Akero Therapeutics, Inc. (AKRO)
First Day Turnover
We are a clinical-stage biotechnology company focused on developing and commercializing transformative treatments for serious metabolic diseases with high unmet medical need. Our initial focus is on nonalcoholic steatohepatitis, or NASH, a disease without any approved therapies.

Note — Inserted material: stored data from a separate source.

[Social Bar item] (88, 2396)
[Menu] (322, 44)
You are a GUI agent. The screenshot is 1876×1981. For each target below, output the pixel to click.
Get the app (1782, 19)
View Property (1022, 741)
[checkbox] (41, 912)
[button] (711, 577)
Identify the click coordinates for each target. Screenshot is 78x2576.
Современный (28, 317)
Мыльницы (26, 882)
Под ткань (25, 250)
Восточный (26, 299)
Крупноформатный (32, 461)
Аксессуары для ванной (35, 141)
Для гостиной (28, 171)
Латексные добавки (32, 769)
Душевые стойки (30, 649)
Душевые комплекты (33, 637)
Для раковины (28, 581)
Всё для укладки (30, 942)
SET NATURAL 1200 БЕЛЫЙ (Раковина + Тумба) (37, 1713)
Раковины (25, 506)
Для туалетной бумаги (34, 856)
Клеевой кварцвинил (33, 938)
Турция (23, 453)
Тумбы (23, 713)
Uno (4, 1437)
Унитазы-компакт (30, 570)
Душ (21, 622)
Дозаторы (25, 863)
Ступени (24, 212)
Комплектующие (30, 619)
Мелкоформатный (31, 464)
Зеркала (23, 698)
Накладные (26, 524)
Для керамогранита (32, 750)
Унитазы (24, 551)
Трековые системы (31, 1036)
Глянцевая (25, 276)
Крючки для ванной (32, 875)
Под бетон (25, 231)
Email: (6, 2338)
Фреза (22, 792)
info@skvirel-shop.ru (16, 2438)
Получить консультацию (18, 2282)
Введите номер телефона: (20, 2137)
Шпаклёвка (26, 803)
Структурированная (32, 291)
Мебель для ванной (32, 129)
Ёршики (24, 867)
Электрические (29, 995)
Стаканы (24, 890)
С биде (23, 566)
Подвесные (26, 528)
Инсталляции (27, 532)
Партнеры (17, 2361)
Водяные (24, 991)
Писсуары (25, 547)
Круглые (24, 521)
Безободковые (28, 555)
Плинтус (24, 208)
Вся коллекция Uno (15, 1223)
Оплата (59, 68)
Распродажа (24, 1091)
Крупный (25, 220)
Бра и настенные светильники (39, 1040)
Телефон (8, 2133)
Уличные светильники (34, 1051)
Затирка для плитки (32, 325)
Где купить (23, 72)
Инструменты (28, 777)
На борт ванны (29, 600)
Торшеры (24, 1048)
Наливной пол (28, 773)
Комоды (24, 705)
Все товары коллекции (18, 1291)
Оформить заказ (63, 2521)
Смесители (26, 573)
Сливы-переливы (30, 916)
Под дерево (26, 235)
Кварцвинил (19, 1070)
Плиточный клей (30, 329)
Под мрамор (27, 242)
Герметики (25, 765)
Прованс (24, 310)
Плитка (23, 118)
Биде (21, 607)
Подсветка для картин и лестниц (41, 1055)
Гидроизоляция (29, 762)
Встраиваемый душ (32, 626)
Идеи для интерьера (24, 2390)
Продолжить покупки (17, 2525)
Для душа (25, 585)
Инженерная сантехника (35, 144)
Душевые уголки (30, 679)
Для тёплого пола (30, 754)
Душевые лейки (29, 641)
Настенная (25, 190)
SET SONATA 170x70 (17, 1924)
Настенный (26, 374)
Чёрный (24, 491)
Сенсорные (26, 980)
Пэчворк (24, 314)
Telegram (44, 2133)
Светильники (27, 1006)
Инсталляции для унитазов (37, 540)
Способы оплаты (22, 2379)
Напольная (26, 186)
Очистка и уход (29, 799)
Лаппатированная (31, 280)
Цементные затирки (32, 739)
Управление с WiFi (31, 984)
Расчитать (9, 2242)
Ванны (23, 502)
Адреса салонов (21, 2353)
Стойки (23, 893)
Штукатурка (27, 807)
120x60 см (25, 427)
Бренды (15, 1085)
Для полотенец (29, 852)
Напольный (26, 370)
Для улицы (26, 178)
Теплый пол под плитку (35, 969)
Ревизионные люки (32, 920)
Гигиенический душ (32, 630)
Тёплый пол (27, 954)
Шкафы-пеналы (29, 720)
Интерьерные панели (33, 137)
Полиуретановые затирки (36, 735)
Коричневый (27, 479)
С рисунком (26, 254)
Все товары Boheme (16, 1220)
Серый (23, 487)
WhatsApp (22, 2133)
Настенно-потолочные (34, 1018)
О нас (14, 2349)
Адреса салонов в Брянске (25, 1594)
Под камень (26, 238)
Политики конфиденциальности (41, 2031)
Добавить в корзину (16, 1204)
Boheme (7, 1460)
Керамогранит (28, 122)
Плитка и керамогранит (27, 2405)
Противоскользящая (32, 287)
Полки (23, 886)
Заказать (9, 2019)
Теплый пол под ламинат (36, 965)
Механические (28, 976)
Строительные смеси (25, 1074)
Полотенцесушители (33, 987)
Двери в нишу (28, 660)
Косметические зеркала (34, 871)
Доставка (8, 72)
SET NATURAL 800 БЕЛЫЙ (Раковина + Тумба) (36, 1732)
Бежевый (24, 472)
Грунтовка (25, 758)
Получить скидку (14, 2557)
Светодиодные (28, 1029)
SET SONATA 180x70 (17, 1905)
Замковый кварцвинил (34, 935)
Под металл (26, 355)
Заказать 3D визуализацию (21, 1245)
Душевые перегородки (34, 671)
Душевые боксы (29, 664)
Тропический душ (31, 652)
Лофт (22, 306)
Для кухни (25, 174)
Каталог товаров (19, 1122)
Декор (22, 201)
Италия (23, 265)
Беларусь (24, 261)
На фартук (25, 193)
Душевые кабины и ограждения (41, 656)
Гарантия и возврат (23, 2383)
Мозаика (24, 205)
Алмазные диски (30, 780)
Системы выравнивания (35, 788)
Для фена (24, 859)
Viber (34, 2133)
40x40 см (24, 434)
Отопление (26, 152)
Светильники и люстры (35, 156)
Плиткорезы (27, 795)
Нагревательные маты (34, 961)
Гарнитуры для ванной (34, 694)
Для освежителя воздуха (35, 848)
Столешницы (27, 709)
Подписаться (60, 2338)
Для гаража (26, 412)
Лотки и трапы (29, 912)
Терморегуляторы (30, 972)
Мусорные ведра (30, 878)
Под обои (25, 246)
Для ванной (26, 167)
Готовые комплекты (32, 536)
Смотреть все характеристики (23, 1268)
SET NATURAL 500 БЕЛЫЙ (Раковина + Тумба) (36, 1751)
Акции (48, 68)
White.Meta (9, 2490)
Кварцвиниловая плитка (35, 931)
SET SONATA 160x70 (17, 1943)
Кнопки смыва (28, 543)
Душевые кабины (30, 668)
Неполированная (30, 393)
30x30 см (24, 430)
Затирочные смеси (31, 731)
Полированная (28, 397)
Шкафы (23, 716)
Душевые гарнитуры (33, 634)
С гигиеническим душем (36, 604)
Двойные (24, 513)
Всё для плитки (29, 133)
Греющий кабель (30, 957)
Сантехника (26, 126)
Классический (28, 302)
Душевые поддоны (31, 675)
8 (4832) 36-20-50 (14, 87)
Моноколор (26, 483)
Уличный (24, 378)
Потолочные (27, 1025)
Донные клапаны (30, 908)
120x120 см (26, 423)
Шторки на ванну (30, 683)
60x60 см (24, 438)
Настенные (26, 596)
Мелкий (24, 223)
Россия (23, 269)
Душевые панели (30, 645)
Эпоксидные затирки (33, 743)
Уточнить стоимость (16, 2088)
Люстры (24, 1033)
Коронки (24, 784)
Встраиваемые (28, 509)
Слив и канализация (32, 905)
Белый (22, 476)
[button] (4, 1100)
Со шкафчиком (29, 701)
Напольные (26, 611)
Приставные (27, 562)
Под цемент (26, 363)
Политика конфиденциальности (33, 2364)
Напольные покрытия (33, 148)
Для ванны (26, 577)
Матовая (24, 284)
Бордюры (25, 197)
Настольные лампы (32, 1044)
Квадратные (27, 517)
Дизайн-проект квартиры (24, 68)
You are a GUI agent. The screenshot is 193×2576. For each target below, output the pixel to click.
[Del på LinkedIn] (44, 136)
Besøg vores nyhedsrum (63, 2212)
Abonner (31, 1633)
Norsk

NASH is a severe form of nonalcoholic fatty liver disease, or NAFLD, characterized by inflammation and fibrosis in the liver that can progress to cirrhosis, liver failure, cancer and death. NASH is a leading cause for liver transplantation. Our lead product candidate, AKR-001, which we are developing as a potential treatment for patients with NASH, is an analog of fibroblast growth factor 21, or FGF21. FGF21 is an endogenously-expressed hormone that regulates metabolism of lipids, carbohydrates and proteins throughout the body. FGF21 also plays a critical role in protecting many types of cells from various forms of stress. FGF21 analogs have shown evidence of therapeutic benefit in clinical trials of patients with NASH, many of whom are dyslipidemic and insulin resistant. In previous clinical trials in patients with type 2 diabetes, or T2D, administration of AKR-001 was associated with substantial improvements in lipid metabolism and insulin sensitivity. We believe these data demonstrate AKR-001's potential to serve as a cornerstone for the treatment of NASH. On May 24, 2019, the U.S. Food and Drug Administration, or FDA, Division of Gastroenterology and Inborn Errors Products cleared our Investigational New Drug application, or IND, to conduct a Phase 2a clinical trial evaluating AKR-001 in the treatment of NASH patients. We plan to begin screening patients in our Phase 2a clinical trial in May 2019.
The rapidly-rising prevalence of NAFLD and NASH is driven by the global obesity epidemic. Poor diet and lack of exercise lead to caloric overburdening of the liver and accumulation of excessive liver fat. In patients with NASH, excessive liver fat leads to hepatocyte stress, which triggers localized inflammation and, as disease progresses, can lead to fibrosis and ultimately cirrhosis. According to a study published in Hepatology (2018), the prevalence of NASH in the United States is projected to increase from an estimated 17.3 million in 2016 to 27.0 million by 2030. In particular, the prevalence of patients with advanced fibrosis in the United States is projected to more than double between 2016 and 2030.
NASH is the liver manifestation of metabolic syndrome and is frequently associated with insulin resistance and T2D. Additionally, patients with NASH have high rates of cardiovascular-related events, such as stroke and heart attack, with cardiovascular disease being the leading cause of death in patients with NASH. There are currently no approved therapies for NASH, while emerging potential NASH therapies in late-stage clinical development have shown limited efficacy or may be limited by unwanted side effects.